What's wrong with using "Holocene"? ... if Pleistocene is defined by the glaciation / interglacial cycles ... then all that's changed is agriculture ...

I guess it's the Anthropocene if humans say it is ... nothing else cares* ... and we don't want to bruise tender human egos more than we have to ...

* = except dogs ...
 
What's wrong with using "Holocene"? ...

My guess is that by getting the term Anthropocene codified into the scientific lexicon, since it is "anthro," my guess is that their aim is to use it to track and blame human activity as somehow working against nature, something to be charted and regulated, fined and taxed, instead of just PART of nature.

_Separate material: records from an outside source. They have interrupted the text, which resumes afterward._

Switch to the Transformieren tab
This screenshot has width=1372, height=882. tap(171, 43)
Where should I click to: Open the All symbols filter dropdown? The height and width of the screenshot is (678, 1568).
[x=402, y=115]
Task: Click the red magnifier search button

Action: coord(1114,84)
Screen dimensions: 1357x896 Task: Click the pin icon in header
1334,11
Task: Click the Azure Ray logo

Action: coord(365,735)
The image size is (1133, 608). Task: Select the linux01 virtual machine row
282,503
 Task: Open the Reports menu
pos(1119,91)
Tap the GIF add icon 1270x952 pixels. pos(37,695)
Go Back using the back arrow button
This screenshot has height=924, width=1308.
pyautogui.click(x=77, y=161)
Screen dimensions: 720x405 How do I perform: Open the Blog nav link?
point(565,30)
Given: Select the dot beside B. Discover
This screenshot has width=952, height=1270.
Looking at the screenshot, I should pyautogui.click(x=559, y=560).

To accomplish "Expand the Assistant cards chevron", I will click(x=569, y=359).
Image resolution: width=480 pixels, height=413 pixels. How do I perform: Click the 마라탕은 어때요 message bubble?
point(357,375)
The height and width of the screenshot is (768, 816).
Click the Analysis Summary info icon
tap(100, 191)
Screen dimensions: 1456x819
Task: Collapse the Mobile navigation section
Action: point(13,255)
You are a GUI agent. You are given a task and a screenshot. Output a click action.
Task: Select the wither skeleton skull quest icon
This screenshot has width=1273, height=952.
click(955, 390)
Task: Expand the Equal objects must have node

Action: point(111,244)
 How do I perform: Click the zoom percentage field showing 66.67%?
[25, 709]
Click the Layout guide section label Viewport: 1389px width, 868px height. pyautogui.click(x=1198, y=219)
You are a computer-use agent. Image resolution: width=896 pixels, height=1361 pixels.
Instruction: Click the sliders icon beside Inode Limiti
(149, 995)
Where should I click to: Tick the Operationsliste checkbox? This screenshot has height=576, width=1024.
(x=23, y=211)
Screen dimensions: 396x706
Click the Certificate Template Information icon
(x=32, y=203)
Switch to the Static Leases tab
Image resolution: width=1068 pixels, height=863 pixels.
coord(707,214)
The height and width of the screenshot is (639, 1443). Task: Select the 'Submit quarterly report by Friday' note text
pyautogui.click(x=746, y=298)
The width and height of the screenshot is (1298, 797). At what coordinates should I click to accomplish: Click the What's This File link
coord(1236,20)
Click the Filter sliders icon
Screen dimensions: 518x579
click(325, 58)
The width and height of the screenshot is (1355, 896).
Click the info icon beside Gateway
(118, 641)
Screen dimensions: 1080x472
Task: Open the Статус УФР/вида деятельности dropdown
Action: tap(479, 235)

Hey, green is fine, just that to do green realistically, you don't wait until the crisis is upon you, they should have started thinking about this stuff in the 1950s then, you begin instituting corrective actions as the technology and budgets allow rather than throw the baby out with the bath water turning civilization on its head trying to go totally green in ten years.

Climate change or not, people can only change things as fast as budgets and technology allow, and the cure cannot be worse than the problem. If mankind actually succeeds in becoming nearly carbon neutral and almost fossil fuel product free over the next 100 years, the Earth will effect its natural balancing and correcting systems and return the planet to 19th century conditions or whatever accordingly.